* The exercise: Can you quote the records between the lines holding "Viewport: 1512px width, 798px" and "tap(440, 155)", inclusive, reproducing each line precisely?

- - -

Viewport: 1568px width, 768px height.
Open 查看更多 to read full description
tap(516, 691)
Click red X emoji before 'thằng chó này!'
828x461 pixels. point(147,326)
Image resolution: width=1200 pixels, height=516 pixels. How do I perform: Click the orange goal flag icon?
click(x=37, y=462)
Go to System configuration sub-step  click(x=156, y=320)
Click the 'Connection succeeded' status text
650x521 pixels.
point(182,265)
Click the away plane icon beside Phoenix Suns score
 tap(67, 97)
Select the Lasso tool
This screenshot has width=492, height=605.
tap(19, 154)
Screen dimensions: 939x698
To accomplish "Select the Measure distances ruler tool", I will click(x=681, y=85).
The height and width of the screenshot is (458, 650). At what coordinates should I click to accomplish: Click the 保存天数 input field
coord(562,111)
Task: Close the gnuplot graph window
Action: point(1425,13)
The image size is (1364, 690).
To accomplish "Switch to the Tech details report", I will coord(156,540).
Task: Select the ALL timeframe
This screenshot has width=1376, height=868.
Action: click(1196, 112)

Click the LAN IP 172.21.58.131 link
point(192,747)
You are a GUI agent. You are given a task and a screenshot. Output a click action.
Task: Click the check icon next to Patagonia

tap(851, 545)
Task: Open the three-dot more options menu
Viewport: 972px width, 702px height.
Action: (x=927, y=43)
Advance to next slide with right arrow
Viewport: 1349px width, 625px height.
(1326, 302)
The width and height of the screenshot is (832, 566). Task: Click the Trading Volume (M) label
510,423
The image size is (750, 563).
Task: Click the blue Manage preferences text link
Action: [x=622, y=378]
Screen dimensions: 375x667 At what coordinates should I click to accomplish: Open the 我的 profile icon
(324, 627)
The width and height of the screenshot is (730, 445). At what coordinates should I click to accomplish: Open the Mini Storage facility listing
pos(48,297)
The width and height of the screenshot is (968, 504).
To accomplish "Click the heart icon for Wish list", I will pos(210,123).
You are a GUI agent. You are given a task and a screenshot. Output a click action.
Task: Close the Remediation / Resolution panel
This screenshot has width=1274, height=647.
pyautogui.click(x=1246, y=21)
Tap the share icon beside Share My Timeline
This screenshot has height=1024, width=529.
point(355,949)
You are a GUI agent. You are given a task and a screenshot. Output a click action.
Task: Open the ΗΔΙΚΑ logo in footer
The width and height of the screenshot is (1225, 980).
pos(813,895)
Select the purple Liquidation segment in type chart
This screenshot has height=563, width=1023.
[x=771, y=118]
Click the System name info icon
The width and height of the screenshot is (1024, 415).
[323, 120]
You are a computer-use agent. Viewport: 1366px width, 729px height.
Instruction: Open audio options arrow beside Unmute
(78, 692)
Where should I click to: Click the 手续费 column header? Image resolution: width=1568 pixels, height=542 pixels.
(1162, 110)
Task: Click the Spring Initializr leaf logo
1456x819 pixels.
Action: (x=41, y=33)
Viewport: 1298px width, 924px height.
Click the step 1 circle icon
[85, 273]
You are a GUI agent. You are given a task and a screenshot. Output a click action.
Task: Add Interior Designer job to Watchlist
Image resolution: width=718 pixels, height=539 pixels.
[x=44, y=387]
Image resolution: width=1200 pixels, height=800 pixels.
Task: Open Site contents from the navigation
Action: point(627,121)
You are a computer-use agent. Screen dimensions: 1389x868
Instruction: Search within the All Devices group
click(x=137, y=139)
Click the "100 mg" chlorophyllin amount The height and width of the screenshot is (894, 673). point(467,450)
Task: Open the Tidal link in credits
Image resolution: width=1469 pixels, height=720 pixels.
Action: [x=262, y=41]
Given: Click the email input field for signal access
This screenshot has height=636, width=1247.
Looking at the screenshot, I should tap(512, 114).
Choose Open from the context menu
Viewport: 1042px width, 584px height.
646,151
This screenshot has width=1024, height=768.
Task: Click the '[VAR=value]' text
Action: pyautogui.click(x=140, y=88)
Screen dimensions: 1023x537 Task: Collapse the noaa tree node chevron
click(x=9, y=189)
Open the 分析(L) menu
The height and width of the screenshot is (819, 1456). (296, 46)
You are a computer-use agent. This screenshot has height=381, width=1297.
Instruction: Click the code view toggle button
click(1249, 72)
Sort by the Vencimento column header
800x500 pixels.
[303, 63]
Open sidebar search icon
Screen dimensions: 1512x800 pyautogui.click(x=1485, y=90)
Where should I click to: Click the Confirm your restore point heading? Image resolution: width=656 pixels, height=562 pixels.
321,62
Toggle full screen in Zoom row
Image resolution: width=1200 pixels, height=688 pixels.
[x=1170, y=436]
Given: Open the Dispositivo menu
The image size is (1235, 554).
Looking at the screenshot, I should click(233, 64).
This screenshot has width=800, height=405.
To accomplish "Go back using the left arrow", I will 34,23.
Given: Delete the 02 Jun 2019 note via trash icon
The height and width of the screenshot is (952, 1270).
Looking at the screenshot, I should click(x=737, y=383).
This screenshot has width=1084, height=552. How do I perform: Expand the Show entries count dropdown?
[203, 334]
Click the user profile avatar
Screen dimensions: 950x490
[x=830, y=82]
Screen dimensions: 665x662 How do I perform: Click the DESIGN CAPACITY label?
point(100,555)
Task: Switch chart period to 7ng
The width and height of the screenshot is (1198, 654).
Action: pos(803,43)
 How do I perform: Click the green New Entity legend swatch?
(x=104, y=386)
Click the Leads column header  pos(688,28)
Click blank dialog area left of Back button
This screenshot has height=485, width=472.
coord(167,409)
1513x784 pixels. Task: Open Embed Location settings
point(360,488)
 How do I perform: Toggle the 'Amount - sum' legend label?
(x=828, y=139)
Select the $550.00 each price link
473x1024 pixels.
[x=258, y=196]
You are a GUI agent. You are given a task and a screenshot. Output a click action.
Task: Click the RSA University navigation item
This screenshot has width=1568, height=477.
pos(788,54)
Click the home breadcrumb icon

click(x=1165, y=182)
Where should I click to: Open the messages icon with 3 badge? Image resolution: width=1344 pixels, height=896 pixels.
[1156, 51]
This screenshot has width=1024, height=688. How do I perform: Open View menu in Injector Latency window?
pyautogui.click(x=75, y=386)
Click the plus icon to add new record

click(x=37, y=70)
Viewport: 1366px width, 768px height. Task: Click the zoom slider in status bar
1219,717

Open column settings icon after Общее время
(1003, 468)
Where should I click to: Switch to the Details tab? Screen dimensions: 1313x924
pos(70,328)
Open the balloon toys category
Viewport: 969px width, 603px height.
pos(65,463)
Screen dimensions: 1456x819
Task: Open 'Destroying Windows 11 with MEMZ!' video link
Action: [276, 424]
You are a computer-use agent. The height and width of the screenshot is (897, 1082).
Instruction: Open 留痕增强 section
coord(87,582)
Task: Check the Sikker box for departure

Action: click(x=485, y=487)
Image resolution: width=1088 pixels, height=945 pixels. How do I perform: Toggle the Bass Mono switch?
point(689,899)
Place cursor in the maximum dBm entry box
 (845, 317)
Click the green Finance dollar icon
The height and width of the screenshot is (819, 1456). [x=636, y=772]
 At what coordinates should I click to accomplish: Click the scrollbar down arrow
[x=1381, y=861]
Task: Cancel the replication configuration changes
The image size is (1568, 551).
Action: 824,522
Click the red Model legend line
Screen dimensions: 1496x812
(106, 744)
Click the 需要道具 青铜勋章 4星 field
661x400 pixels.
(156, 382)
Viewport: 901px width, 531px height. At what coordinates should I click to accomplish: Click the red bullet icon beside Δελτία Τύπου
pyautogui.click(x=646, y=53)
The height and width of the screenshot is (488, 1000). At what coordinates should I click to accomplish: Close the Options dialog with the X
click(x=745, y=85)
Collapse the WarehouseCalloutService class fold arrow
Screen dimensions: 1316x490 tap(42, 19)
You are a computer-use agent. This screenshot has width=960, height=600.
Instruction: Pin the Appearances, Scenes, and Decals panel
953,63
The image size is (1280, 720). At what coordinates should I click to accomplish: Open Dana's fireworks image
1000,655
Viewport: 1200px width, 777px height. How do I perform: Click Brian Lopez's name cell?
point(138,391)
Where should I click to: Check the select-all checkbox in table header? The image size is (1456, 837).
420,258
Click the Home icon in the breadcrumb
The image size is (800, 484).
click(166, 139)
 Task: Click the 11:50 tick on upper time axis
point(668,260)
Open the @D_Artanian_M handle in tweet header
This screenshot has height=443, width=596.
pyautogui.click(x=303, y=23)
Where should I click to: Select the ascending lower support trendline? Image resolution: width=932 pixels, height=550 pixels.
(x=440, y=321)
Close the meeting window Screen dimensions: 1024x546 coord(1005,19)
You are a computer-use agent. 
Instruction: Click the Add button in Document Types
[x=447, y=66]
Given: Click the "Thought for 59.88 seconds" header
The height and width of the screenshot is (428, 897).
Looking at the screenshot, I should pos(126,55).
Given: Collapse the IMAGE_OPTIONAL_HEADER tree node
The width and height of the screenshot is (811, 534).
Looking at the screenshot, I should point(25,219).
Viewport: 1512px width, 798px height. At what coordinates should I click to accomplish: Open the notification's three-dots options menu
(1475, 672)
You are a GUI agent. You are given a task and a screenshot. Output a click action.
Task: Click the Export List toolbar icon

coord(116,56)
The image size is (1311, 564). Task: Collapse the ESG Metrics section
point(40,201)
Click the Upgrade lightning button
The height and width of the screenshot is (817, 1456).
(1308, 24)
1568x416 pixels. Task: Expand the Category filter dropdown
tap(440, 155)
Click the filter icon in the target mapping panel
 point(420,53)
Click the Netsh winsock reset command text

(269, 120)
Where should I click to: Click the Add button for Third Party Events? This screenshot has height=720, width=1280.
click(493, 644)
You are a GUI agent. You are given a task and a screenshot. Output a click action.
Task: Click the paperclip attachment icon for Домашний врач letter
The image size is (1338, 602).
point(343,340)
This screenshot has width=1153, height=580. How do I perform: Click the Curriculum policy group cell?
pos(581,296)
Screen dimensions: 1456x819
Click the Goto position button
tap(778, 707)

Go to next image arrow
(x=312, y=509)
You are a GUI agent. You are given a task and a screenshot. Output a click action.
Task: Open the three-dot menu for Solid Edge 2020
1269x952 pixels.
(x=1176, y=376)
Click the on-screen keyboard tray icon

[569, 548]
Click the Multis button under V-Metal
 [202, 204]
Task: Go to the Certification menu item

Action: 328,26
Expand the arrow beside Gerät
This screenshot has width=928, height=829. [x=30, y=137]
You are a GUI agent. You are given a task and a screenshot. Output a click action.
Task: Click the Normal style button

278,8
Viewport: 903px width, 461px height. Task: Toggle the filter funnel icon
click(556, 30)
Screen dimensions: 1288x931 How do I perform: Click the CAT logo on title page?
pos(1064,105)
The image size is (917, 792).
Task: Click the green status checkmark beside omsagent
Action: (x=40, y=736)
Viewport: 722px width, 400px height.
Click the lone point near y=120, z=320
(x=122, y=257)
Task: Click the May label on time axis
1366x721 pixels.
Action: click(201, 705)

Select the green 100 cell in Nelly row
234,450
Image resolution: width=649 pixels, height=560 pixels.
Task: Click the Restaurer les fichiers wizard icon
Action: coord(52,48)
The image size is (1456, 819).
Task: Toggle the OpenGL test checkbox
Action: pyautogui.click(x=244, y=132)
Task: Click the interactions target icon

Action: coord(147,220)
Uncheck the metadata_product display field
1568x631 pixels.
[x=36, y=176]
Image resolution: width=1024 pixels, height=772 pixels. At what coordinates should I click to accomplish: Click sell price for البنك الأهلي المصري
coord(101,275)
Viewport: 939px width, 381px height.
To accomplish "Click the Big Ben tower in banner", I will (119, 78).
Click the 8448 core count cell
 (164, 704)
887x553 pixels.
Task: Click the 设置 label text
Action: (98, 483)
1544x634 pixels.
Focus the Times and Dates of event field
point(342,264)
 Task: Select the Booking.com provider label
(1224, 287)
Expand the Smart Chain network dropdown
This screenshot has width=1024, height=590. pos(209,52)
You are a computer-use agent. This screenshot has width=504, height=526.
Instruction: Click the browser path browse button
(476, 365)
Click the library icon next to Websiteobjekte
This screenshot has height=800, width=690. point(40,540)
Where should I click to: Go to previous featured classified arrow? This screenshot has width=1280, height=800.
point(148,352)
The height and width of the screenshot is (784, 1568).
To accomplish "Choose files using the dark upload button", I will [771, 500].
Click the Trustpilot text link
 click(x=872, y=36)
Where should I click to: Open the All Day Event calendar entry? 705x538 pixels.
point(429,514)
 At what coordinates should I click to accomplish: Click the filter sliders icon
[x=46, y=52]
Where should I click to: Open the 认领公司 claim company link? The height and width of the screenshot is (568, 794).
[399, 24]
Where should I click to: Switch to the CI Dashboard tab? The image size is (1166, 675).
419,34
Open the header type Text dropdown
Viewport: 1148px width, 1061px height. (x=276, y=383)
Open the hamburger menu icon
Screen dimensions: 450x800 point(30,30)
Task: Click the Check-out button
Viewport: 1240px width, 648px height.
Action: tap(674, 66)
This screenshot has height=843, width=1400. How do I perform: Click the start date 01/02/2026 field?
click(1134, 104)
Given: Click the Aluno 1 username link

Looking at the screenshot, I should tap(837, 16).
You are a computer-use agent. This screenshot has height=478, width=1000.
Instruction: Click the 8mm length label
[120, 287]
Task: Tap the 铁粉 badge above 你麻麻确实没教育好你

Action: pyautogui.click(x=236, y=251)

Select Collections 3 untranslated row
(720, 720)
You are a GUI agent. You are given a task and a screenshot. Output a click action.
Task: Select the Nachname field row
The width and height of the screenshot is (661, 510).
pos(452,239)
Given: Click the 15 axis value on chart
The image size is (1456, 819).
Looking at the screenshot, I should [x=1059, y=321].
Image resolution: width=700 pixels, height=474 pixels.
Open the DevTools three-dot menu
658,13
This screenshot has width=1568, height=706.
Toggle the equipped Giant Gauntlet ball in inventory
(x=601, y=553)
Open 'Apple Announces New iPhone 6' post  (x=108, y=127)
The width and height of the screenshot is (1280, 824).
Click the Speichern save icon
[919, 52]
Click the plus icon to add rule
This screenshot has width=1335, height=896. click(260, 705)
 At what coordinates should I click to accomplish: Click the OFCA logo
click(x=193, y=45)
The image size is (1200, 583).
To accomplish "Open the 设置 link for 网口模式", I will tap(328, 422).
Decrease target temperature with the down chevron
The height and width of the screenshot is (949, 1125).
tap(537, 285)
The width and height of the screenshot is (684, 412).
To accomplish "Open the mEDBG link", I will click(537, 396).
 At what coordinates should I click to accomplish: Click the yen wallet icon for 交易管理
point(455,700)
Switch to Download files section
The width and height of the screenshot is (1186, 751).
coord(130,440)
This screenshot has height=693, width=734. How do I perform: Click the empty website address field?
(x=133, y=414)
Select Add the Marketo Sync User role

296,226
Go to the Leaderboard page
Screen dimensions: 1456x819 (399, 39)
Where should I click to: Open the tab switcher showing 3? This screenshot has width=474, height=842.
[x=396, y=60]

- - -

* Answer below:
Viewport: 1512px width, 798px height. At what coordinates should I click to accomplish: Open the notification's three-dots options menu
(1475, 672)
You are a GUI agent. You are given a task and a screenshot. Output a click action.
Task: Click the Export List toolbar icon

coord(116,56)
The image size is (1311, 564). Task: Collapse the ESG Metrics section
point(40,201)
Click the Upgrade lightning button
The height and width of the screenshot is (817, 1456).
(1308, 24)
1568x416 pixels. Task: Expand the Category filter dropdown
tap(440, 155)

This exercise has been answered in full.